• **What you are asked to do**:
Convert the entries, starting at the line that contains "Given: Click the Help question mark icon" and ending at the line that contains "Looking at the", into a Markdown table with the columns Row and Content, numbering each line and leaving out blank lines.

• **Extracted material**:

-- -- --

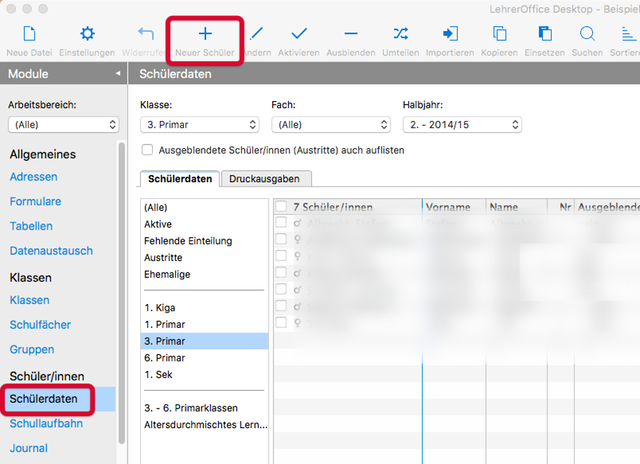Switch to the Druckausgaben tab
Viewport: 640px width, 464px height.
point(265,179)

-- -- --

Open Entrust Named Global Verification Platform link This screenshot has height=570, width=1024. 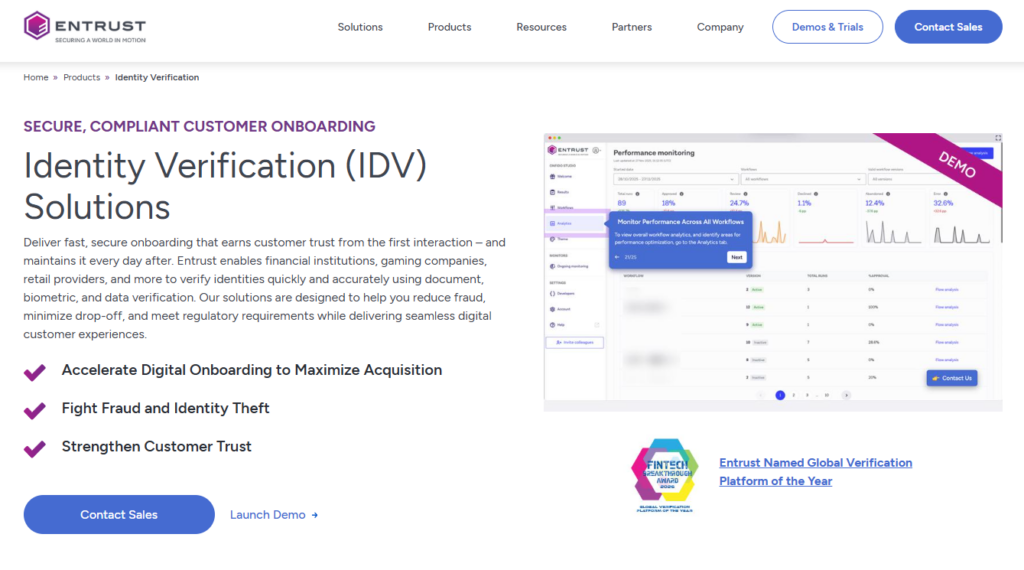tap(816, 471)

-- -- --

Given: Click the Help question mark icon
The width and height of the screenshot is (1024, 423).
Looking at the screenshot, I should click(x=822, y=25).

-- -- --

• **Full output**:
| Row | Content |
|---|---|
| 1 | Given: Click the Help question mark icon |
| 2 | The width and height of the screenshot is (1024, 423). |
| 3 | Looking at the screenshot, I should click(x=822, y=25). |